Updated
Dec 29, 2007 at 04:15 PM by Joe V
When I worked in LTC, I took care of a resident who was total care, and had dementia with psychotic features. This resident used the call bell a lot and yelled for people to help often. One day I was walking down the hall to this resident’s room and it occurred to me---this could be me in 30 or 40 years, and without a clear mind or someone to care enough to speak up for me I would truly be helpless.
There are no guarantees in life. No one came into this world with a guarantee of perfect health and ability until the moment we die. Diseases will happen, accidents will happen; and when they do, we can become disabled to the point that we need someone else to care for us.
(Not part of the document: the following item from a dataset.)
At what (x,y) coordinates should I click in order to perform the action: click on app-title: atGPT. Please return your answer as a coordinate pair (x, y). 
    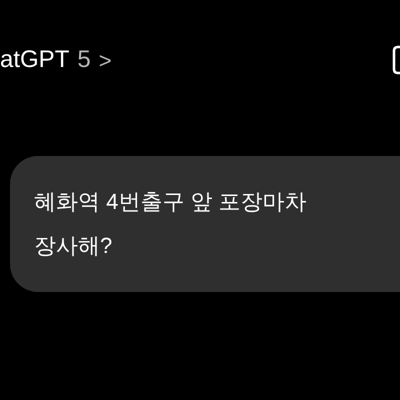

Every day we wake up and take care of our ADLs without thinking twice about it. Do we ever wonder---what would it be like to depend on another to brush our hair, bathe us, brush our teeth, toilet us, feed us, and turn us? What would it be like to need all this help and not be helped, because no one spoke up about the bad caregivers?
Years ago when I was younger, I heard of the mandated reporter law, where certain people were required by law to report abuse. At the time, I wondered why the law was necessary. Over the years I found out why the law was necessary---it was because not everyone will report abuse. There will be some who will say to themselves “Don’t rock the boat, don’t make waves”, and there are others who are afraid to get involved, who say “It’s not that simple” when asked why they didn’t report. In the meantime, the victims suffer.
All of us worry about paying our bills, our groceries, paying off our mortgages or cars, and hoping that we can get or keep jobs that pay enough to take care of all of this. When someone has to go to a LTC facility, they no longer have to deal with bills, groceries, mortgages, car payments, or jobs. However, there is a new set of things to worry about such as:
- Will I be taken care of or neglected?
- Will the CNAs take care of me or leave me in a mess?
- If I’m weak and helpless, will someone feed me, or will they chart meal refused because they didn’t want to take the time?
- Will the person who turns me be gentle or rough?
- Will they even turn me at all?
- Will I be seen as a demanding, whiny nuisance or as a human being?
- Will I be treated as a human being?
A long time ago, I figured that if I got fired for reporting abuse or neglect, I could always find a different job. The residents in LTC can’t change their circumstances that easily, and they can’t choose their caregivers that easily. I haven’t read every single news article in the U.S., but it seems like there are more stories about, and more attention is paid to endangered species than to the elderly in LTC,
At any time, anyone of us could end up in LTC; maybe years into the future, maybe next month. When it does and living in LTC becomes necessary, I hope that the facility is a good place with caregivers who truly care, and staffed with people who will advocate for the residents, who will step up to the plate and report abuse and neglect as far up the chain of command and the State as necessary, and who will have the courage to do so.
The residents in LTC are vulnerable and they need people who will speak up for them. It’s not enough to just leave a bad facility without reporting the bad conditions---because then the facility gets away with it, and the people suffer.